Brief a: Count the lines of the rows below that contain the word "Open", and reply with only the number.

Page text:
======

HTMLParser in python
You can know form the name that the HTMLParser is something used to parse HTML files. In python, there are two HTMLParsers. One is the HTMLParser class defined in htmllib module—— htmllib.HTMLParser, the other one is HTMLParser class defined in HTMLParser module. Let`s see them separately.
htmllib.HTMLParser
This is deprecated since python2.6. The htmllib is removed in python3. But still, there is something you could know about it. This parser is not directly concerned with I/O — it must be provided with input in string form via a method, and makes calls to methods of a “formatter” object in order to produce output. So you need to do it in below way for instantiation purpose.
>>> from cStringIO import StringIO
>>> from formatter import DumbWriter, AbstractFormatter
>>> from htmllib import HTMLParser
>>> parser = HTMLParser(AbstractFormatter(DumbWriter(StringIO())))
>>>
It is very annoying. All you want to do is parsing a html file, but now you have to know a lot other things like format, I/O stream etc.
HTMLParser.HTMLParser
In python3 this module is renamed to html.parser. This module does the samething as htmllib.HTMLParser. The good thing is you do not to import modules like formatter and cStringIO. For more information you can go to this URL :
https://docs.python.org/2.7/library/htmlparser.html?highlight=htmlparser#HTMLParser
Here is some briefly introduction for this module.
See below for a sample code while using this module. You will notice that you do not need to use formater class or I/O string class.
>>> from HTMLParser import HTMLParser
>>> class MyHTMLParser(HTMLParser):
... def handle_starttag(self, tag, attrs):
... print "Encountered a start tag:", tag
... def handle_endtag(self, tag):
... print "Encountered an end tag :", tag
... def handle_data(self, data):
... print "Encountered some data :", data
...

======

Extracted records:
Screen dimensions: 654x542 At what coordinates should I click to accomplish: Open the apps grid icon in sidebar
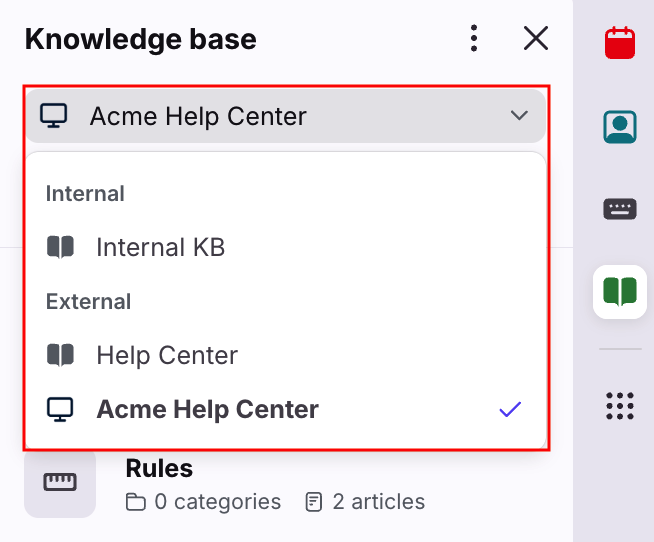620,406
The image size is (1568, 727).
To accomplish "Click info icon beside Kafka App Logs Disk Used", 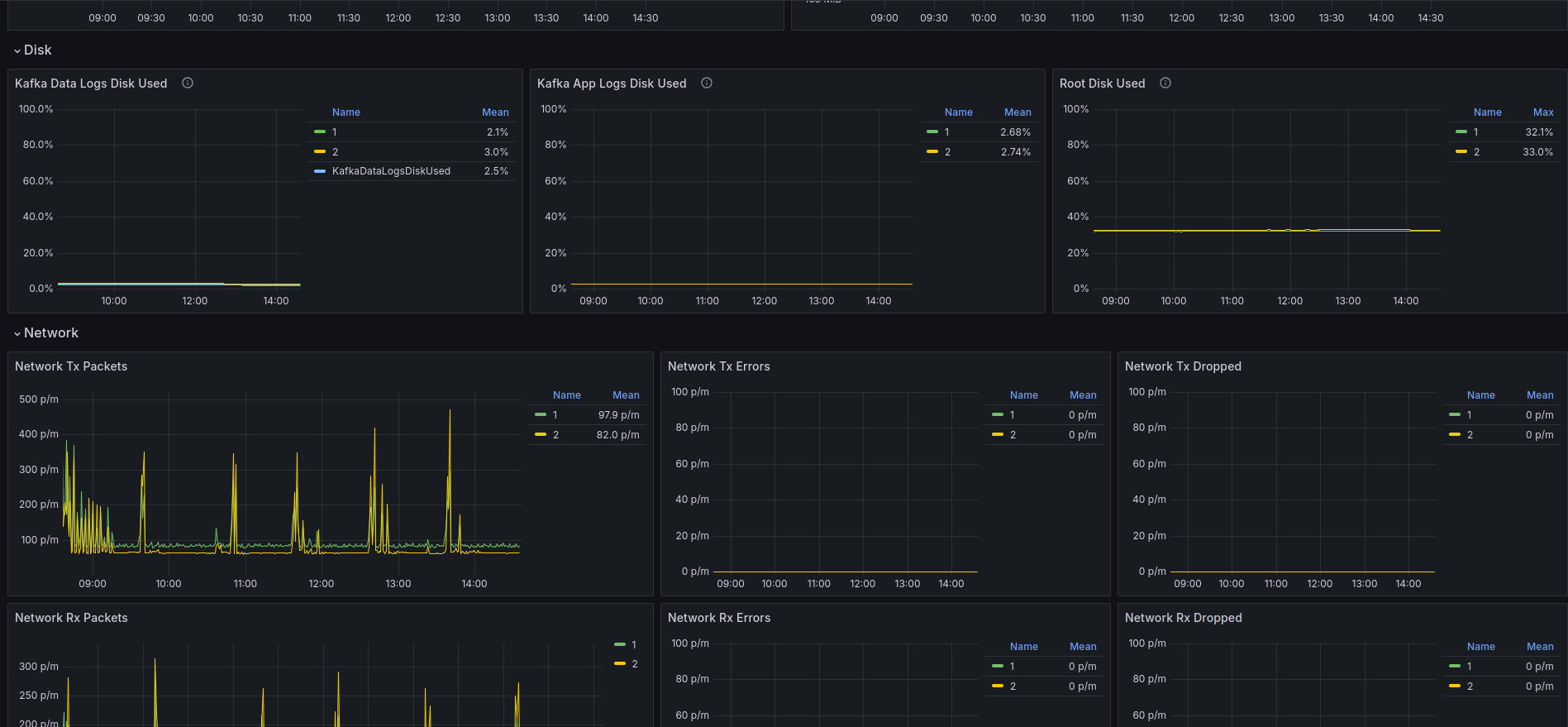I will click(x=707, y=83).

======

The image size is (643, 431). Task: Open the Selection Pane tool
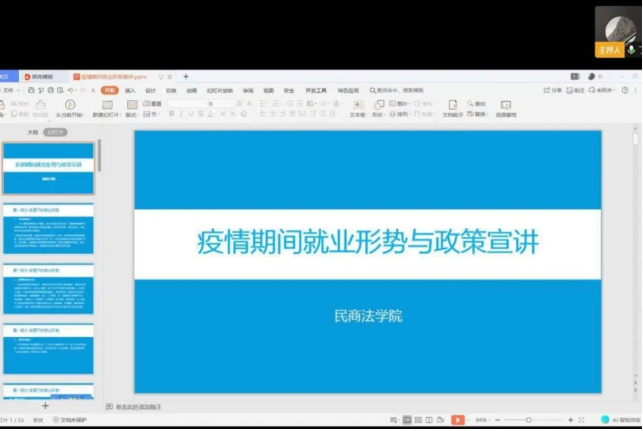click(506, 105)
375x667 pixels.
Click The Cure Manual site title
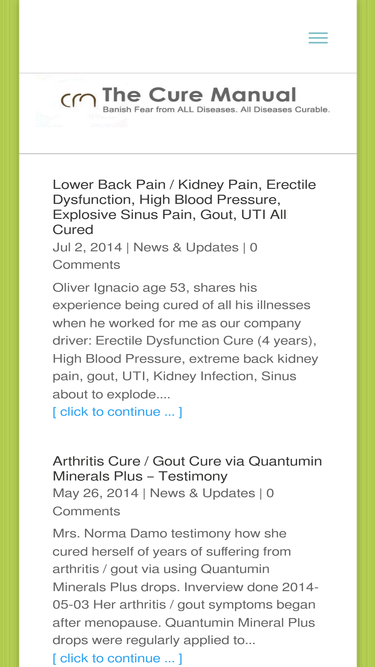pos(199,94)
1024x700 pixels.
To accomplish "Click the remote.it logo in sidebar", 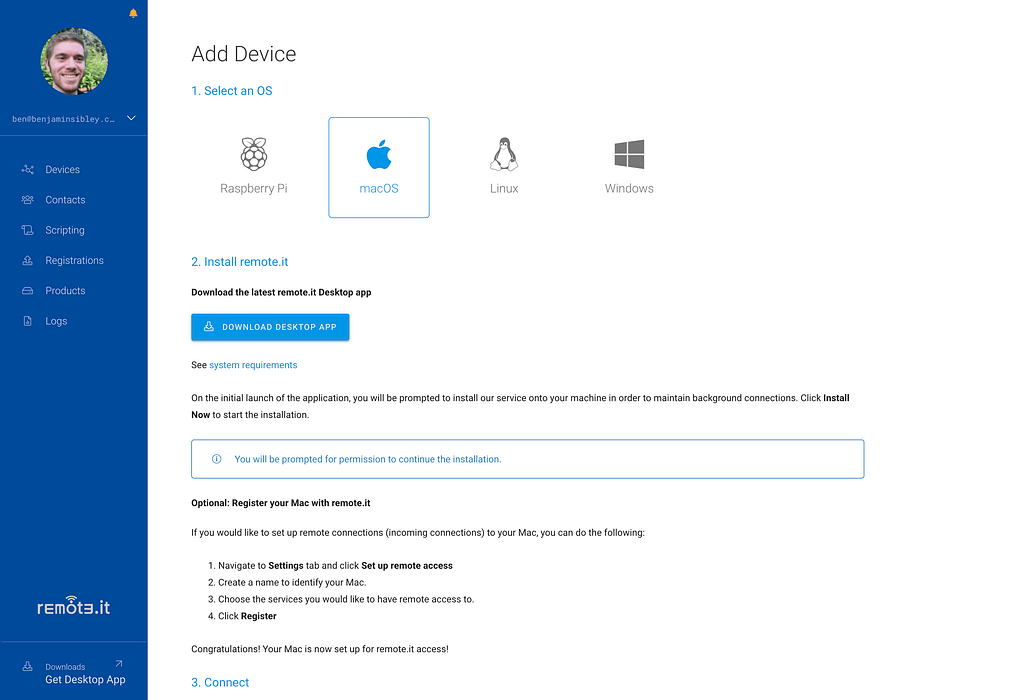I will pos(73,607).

======

Brief b: According to the page on HTMLParser in Python, what is the HTMLParser module renamed to in Python 3?

Full output a: 2

Full output b: html.parser